As I sup my next warming cuppa (at 17:42 or so) I note it's getting pretty dark out there, and is already down to minus 2C. Brrr! I shall have to snuggle around a biscuit at this rate!

Or read stuff like this article. My snippet, this time, is from one of the comments the article has already attracted:

It says more about the quality of British education than about evolution. Evolution is a fact, just like gravity. If you don't understand that then either you have had a lousy education or are very thick. No other options exist. So in that sense the survey makes sense: the headline can then read:

Half of Britons are thick or have had a lousy education.

"Aetrus" in The Guardian


I'm sure Charles Murray would agree. But wait! It gets worse. The Pope has promoted to Bishop an Austrian chap who said hurricane Katrina was "divine retribution" for permissive sexual attitudes in New Orleans. (Source.) Is there no end to this insanity?

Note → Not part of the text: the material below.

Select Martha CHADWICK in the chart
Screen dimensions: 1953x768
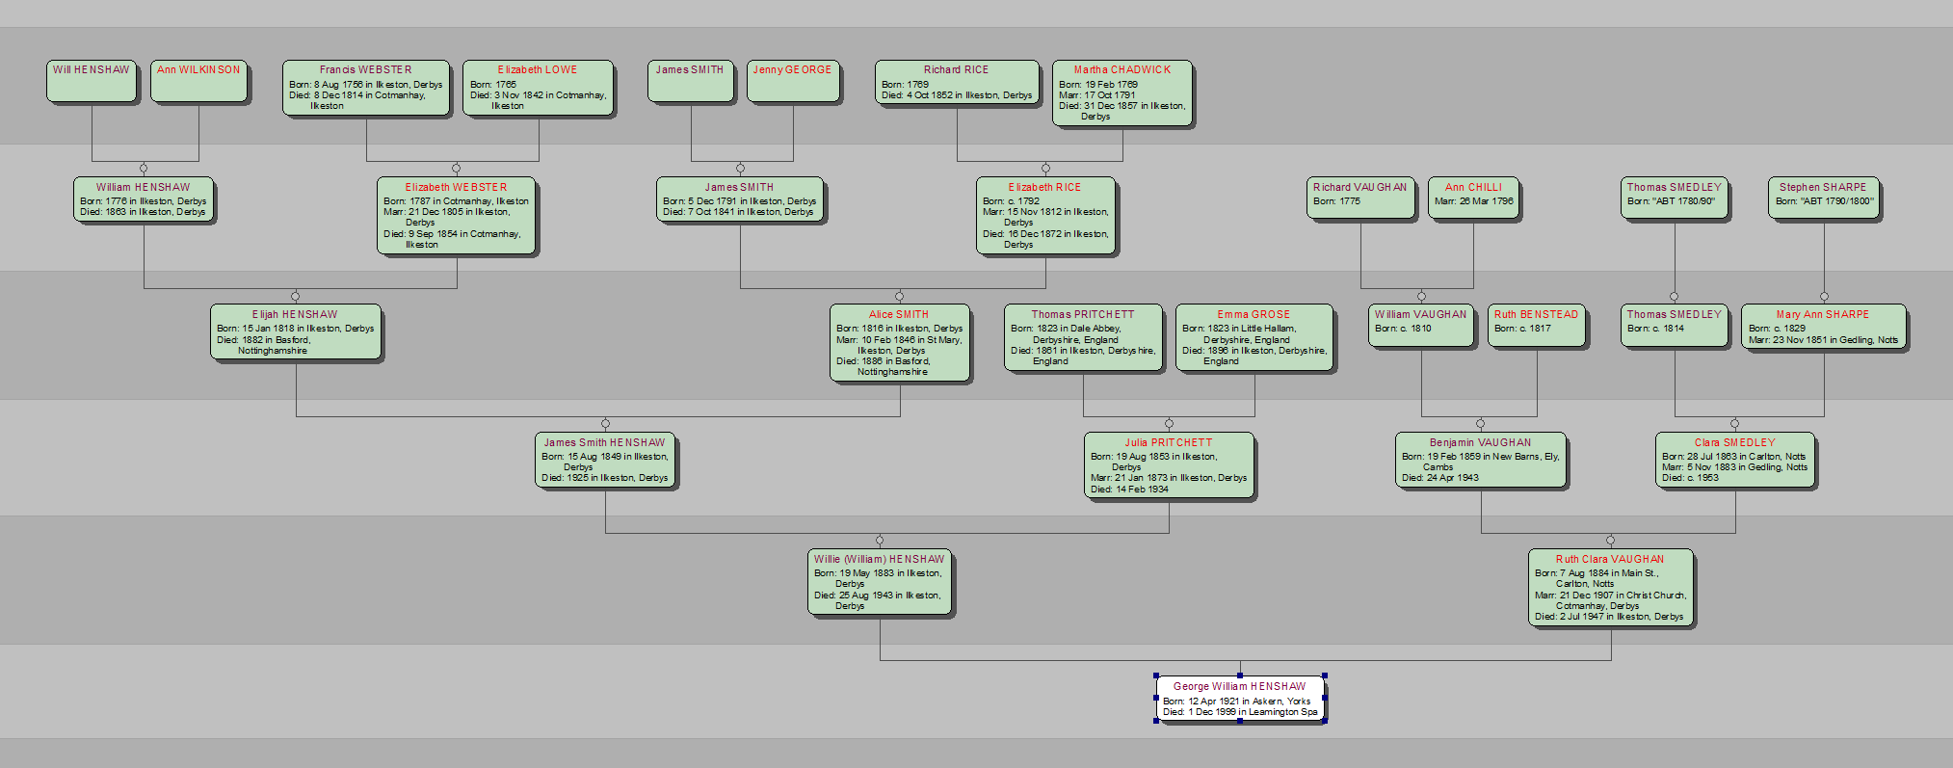click(1122, 93)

At the other end of the scale, I wonder if Daniel Tammet ever read Children of the Atom by Wilmar H Shiras? It's an expansion of her original 1948 short story "In hiding". And (inevitably) leads me to yet another "Top 50" list to chuck rocks at:

SFBC Top 50

To be fair, I've only read 36 of these titles though I have tried all but five of them. 32 are currently still on my shelves (somewhere!)

R.I.P. Wally Stott

I mentioned him (or her, as he became Angela Morley some years ago) back here. Those of us of a certain age will remember him being credited at the end of Goon and Hancock radio shows in the 1950s.